General Aziz of Mauritania who led a military coup during early August of 2008. The country has recently discovered oil and is utilized as a training base for US imperialist intrigue in Africa.
Originally uploaded by Pan-African News Wire File Photos
NOUAKCHOTT (AFP) - Mauritanian general Mohamed Ould Abdel Aziz stepped down as junta leader to launch his bid for the presidency some eight months after he ousted the country's first democratically elected president.
In the last few months the state media have presented the junta leader as "the poor people's president" and report that he is greeted by massive crowds thanking him for taking the reins of the country wherever he goes.
The opposition has denounced his "brazen populism" and said he is using the state to "serve his crazed ambition".
Ould Abdel Aziz maintains that he had to step in to save the country from chaos and is promising a new Mauritania, free of corruption.
While he has now officially resigned from the army and favours suits over uniforms Ould Abdel Aziz still looks every inch the career soldier complete with a short-clipped black moustache.
Born in 1956 in Akjoujt to the north of the capital Nouakchott he is a member of a well known tribe of marabouts (Islamic holy men).
The son of a trader, Ould Abdel Aziz joined the Mauritanian army in 1977. A career soldier the 52-year-old has been a powerful behind the scenes figure in Mauritanian politics since he was appointed aide-de-camp to president Maaouiya Ould Taya in 1987. Ould Taya seized power in a military coup three years earlier.
Ould Abdel Aziz climbed up in the ranks, eventually serving as the head of the president's security detail. But after 20 years in power Ould Taya was ousted in 2005 in a bloodless coup which observers say was masterminded by several high-ranking military officials including Ould Abdel Aziz.

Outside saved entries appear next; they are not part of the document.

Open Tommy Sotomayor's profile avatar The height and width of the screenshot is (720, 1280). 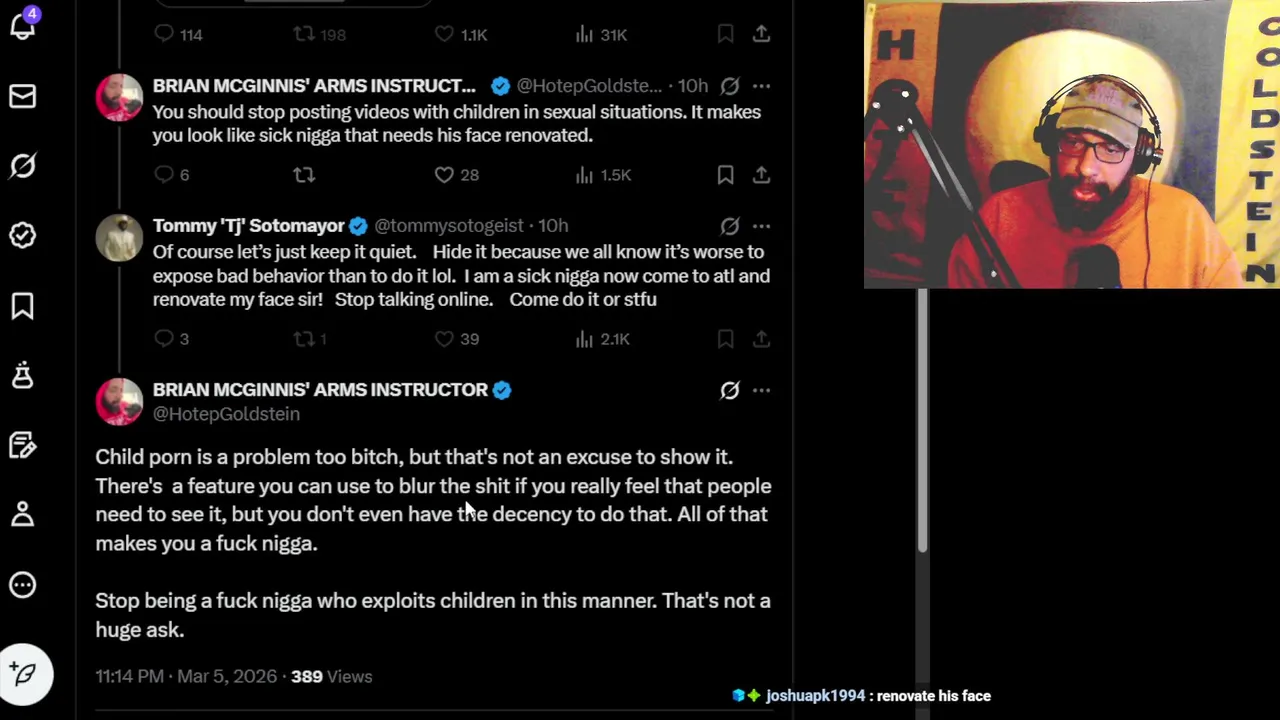click(119, 238)
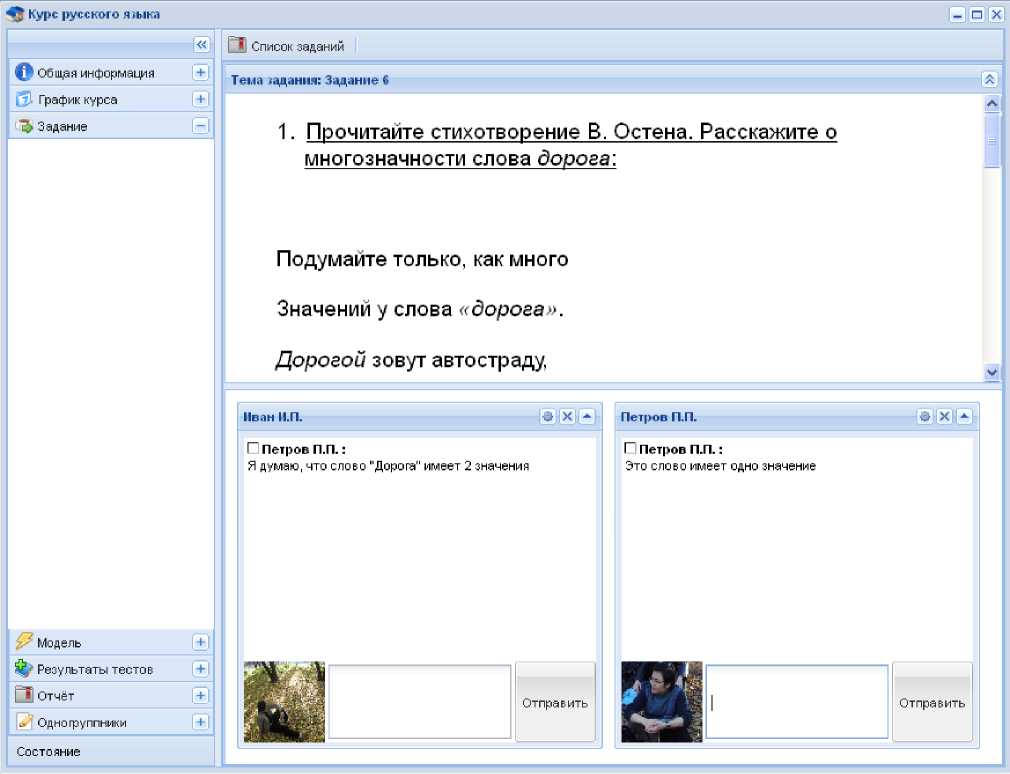
Task: Click the gear icon in Петров П.П. chat panel
Action: (x=925, y=417)
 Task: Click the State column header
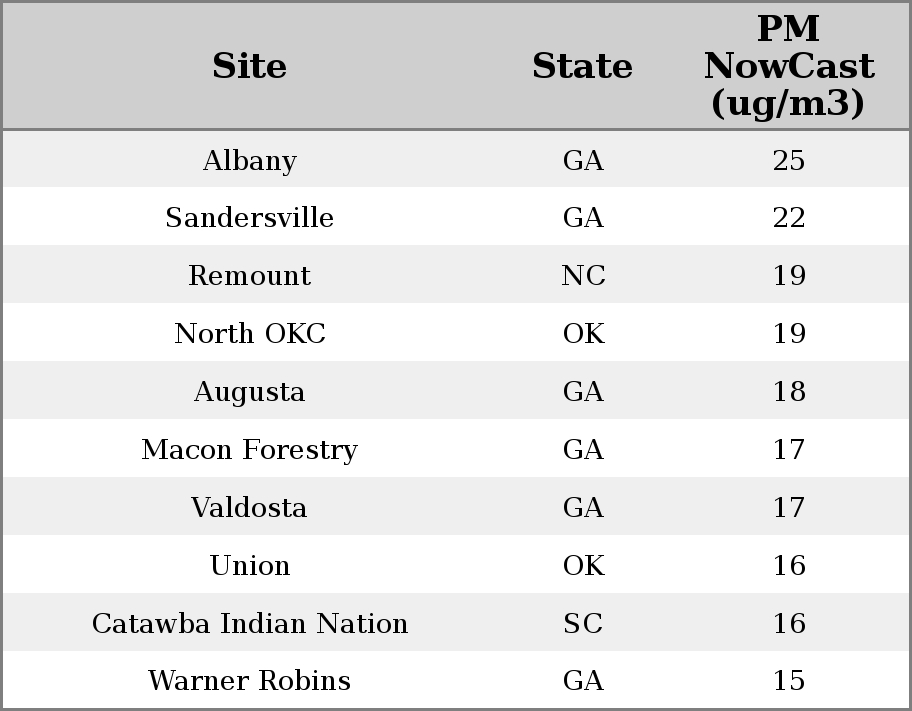[582, 66]
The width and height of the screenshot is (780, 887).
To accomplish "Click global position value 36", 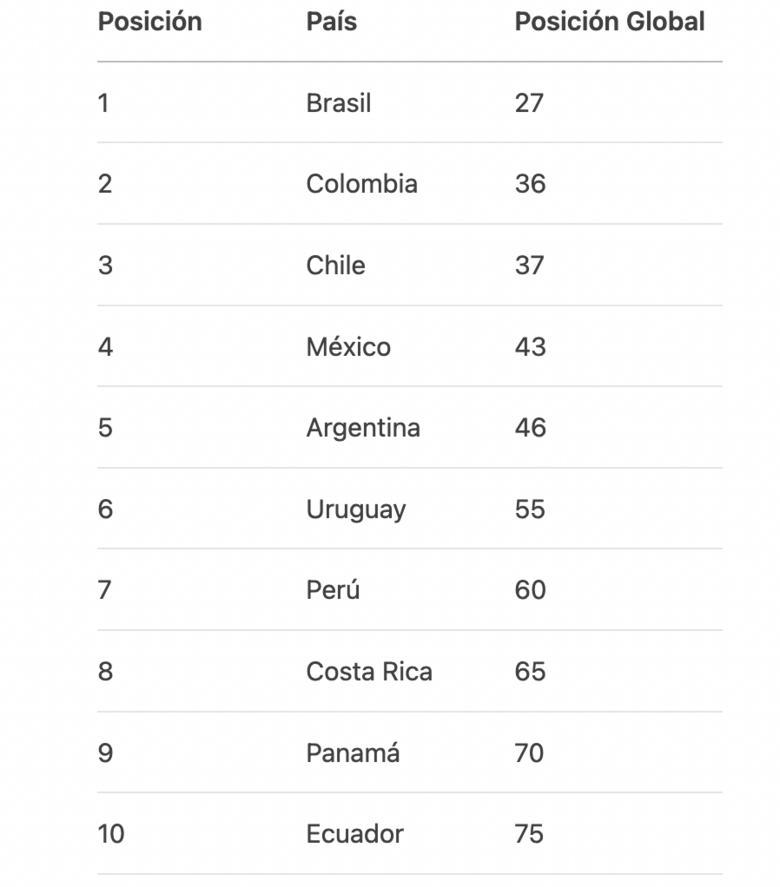I will tap(530, 184).
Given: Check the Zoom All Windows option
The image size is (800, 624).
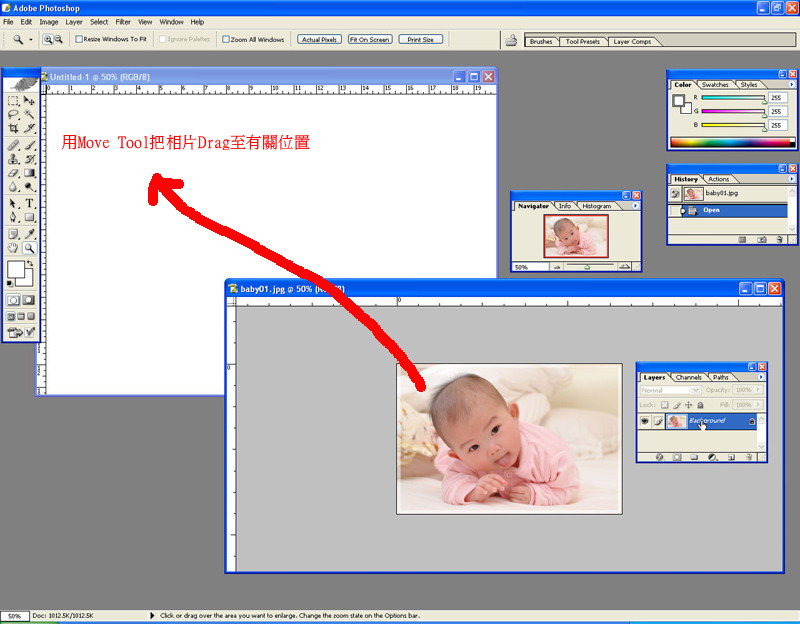Looking at the screenshot, I should coord(225,40).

He was later part of the military junta, led by his cousin Ely Ould Mohamed Vall, that would lead the country to its first ever democratic elections. During the vote Ould Abdel Aziz actively backed the candidacy of Sidi Ould Cheikh Abdallahi, a civilian candidate.
Elected president in March 2007, Ould Cheikh Abdallahi kept Ould Abdel Aziz close and after promoting him to general put him in charge of the presidential guard the next year.
But a power struggle between the president and the general ensued and on August 6 2008, just hours after being fired, Ould Abdel Aziz grabbed power in another coup.
With his resignation from the army and as head of state the way is free to present his candidacy for the June 6 presidential elections. Observers say the general is likely to win the vote as there are no strong candidates against him because the anti-coup parties are boycotting the elections.
"He is already in place, he has the traditional elite and the majority of the members of parliament and the senators behind him and he is already portrayed as the winner," Alain Antil, Mauritania expert of the French institute for international relations, told AFP.